If you’re curious to understand how Change Mentoring isn’t ‘fluffy’ or a ‘nice-to-have’ let me share a couple of real-world stories with you.
Jo (not their real name) runs a successful award-winning creative business. When we initially met, Jo was feeling:
- Lonely and isolated
- Lacking in motivation and fuel
- Questioning her value as CEO of the business
- Uncertain how to reboot and re-channel her impact
- Conflicted on the best way to move herself, her leadership team and the business forward through challenging times
Sound familiar? Here’s the really interesting part. To the world, Jo looked outwardly successful – smiling, senior, confident. But I often find it’s the most successful folk who have become the best experts at masking their true feelings and who endure considerable stress and challenge. And if leaders like Jo are left without access to the right help and support, they risk tipping into burnout, sabotage and real difficulty. Sadly we see this more and more across the industry.
What happened to enable Jo to break the vicious cycle?
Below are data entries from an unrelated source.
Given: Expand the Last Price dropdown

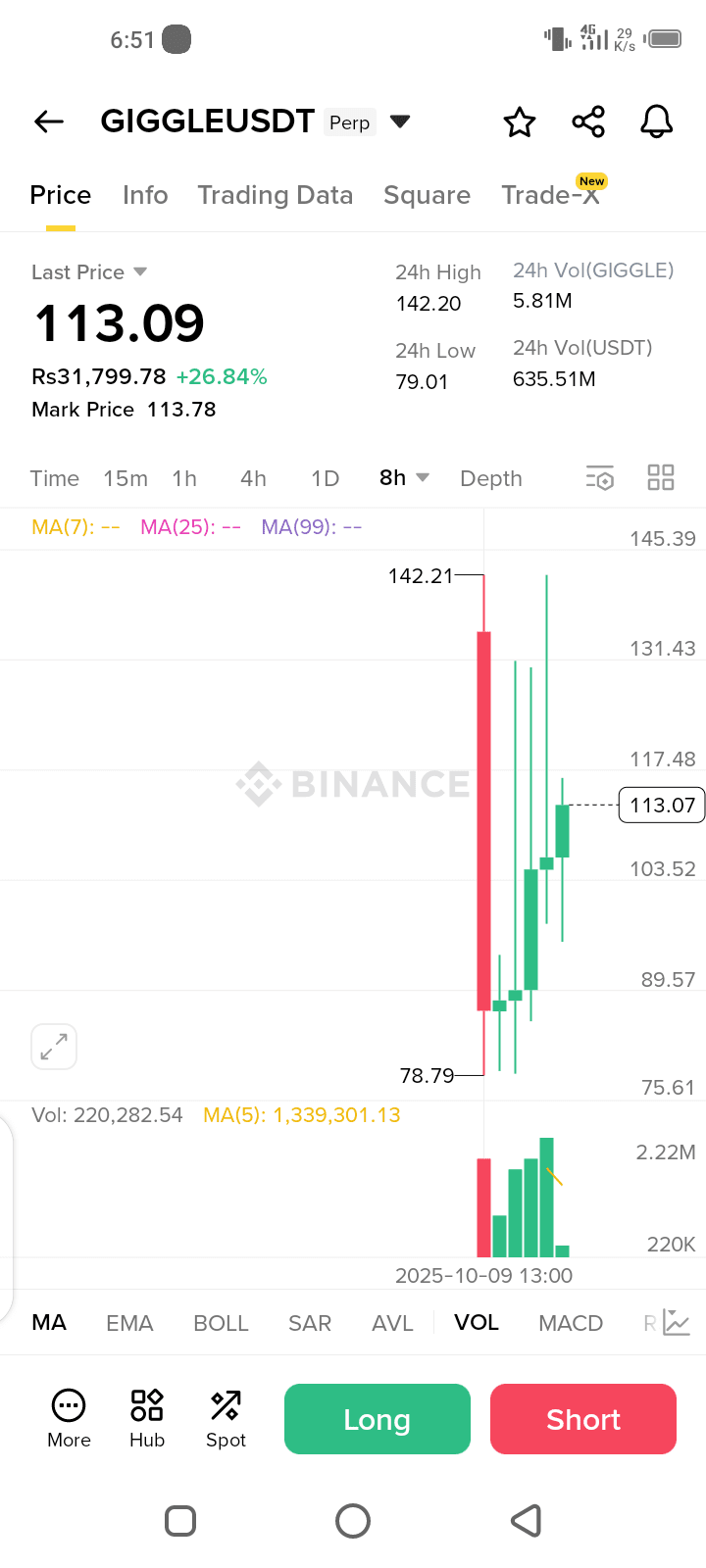Looking at the screenshot, I should tap(140, 271).
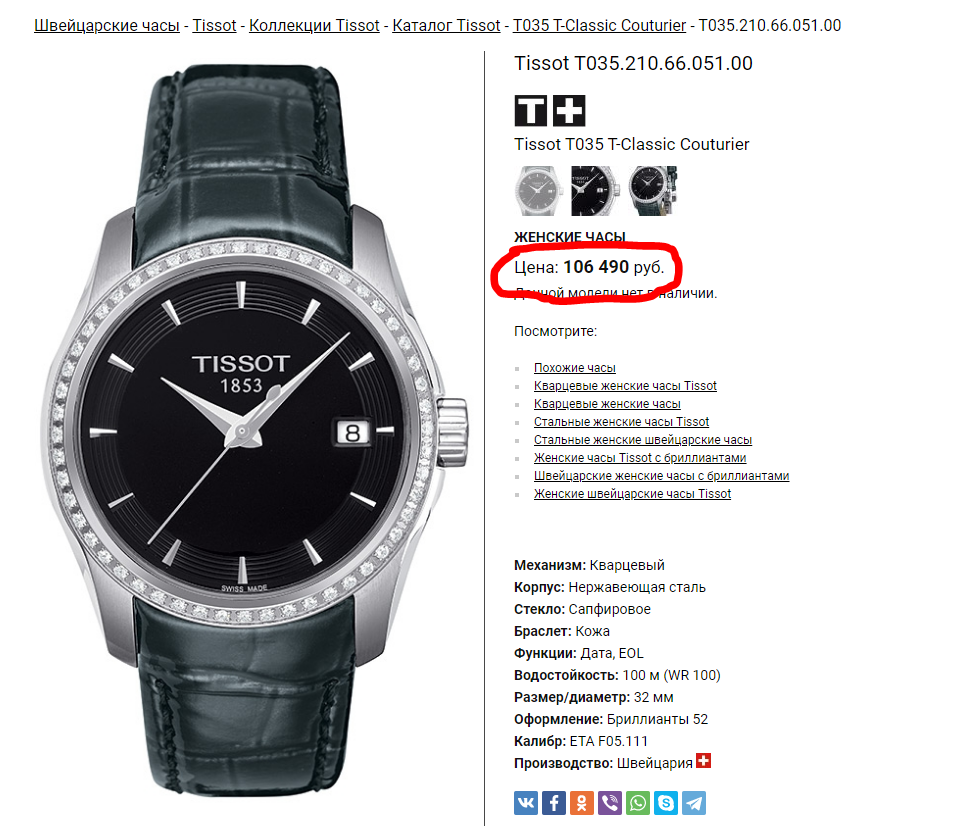Open Кварцевые женские часы Tissot link
Viewport: 963px width, 826px height.
click(x=625, y=386)
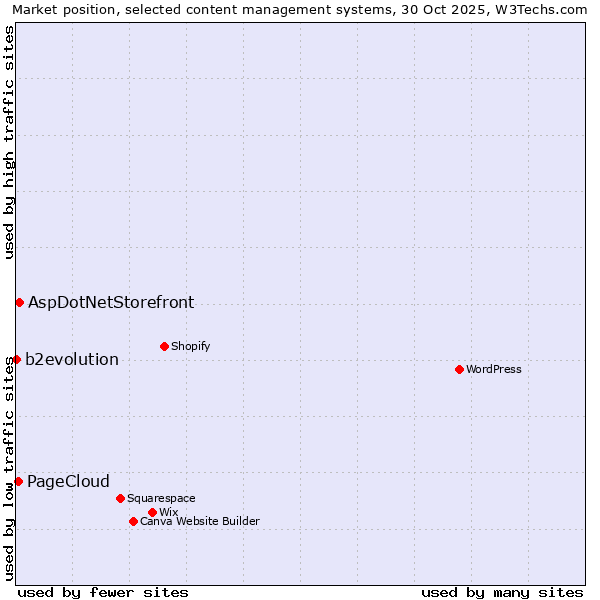Click the Squarespace text label
This screenshot has width=600, height=600.
click(x=161, y=498)
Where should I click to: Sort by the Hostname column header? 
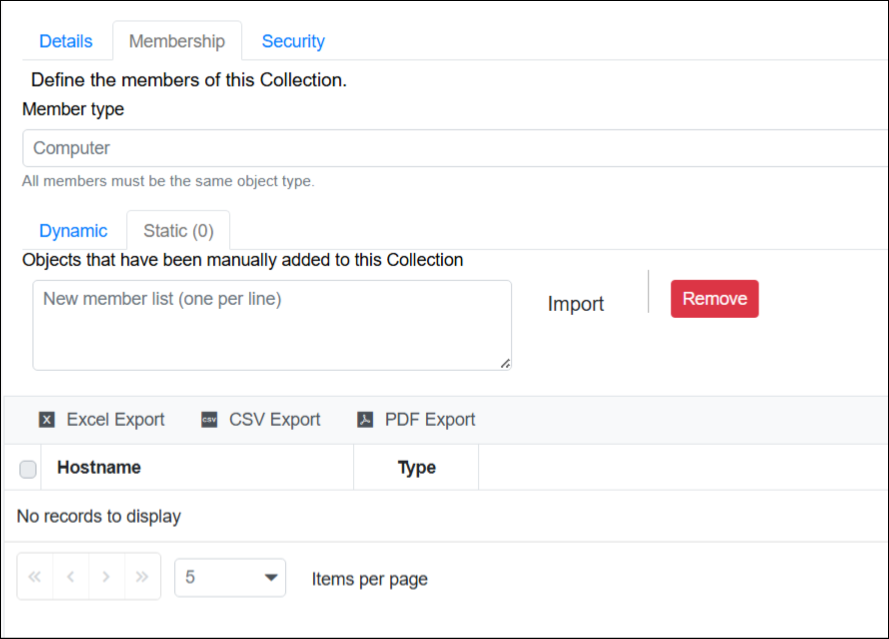pos(99,467)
In summary:
- We created a clear leadership vision and road map for how to develop Jo’s approach, impact and results — right down to re-branding her role.
- Her real feelings were uncovered, listened to, understood and developed from a stressful impact to a healthy emotional foundation upon which to positively build.
- Jo stopped running from change and was brave enough to look her challenges directly in the eye, fully embracing the power of vulnerability and continuing to flex new muscles to make lasting change and to enable Jo to get stronger as a successful leader.
- Jo was then able to move to her next stage of growth and ability in line with the needs and ambitions of her business and senior peers.
Today, Jo’s outlook has radically altered and, as a result so have the fortunes of her business. Fluffy? I don’t think so.
Another story is Alex (not his real name), a rising senior leadership star in a global business on the cusp of becoming CEO. Alex has invested years in developing an office within the group and was eager to embrace the next stage of growth and impact both for his leadership and that of the business.
Despite being globally recognised as a huge talent, Alex was self-aware enough to recognise he only had part of the answers, could fall victim to being stuck in his ways and running headlong into leadership blindspots if his success trajectory was left unchecked. Hence, he proactively sought out advice and support.
At the start of the year, Alex was feeling focused but unclear, eager but impatient and confident yet fearful. Despite his talent and ambition, there wasn’t a clear path or plan for his own growth in line with those of the business – something I see happen a lot within creative businesses.
12 months after starting our work together, the results for Alex and the business are huge; he’s experienced a significant uplift in commercial growth, cultural development and client satisfaction.
My conversations with clients often start with a very simple “How are you?” I think you’d be shocked how many senior leaders have never been asked that — not meaningfully at least. It needn’t be lonely at the top — sometimes you just need someone trusted to demonstrate that.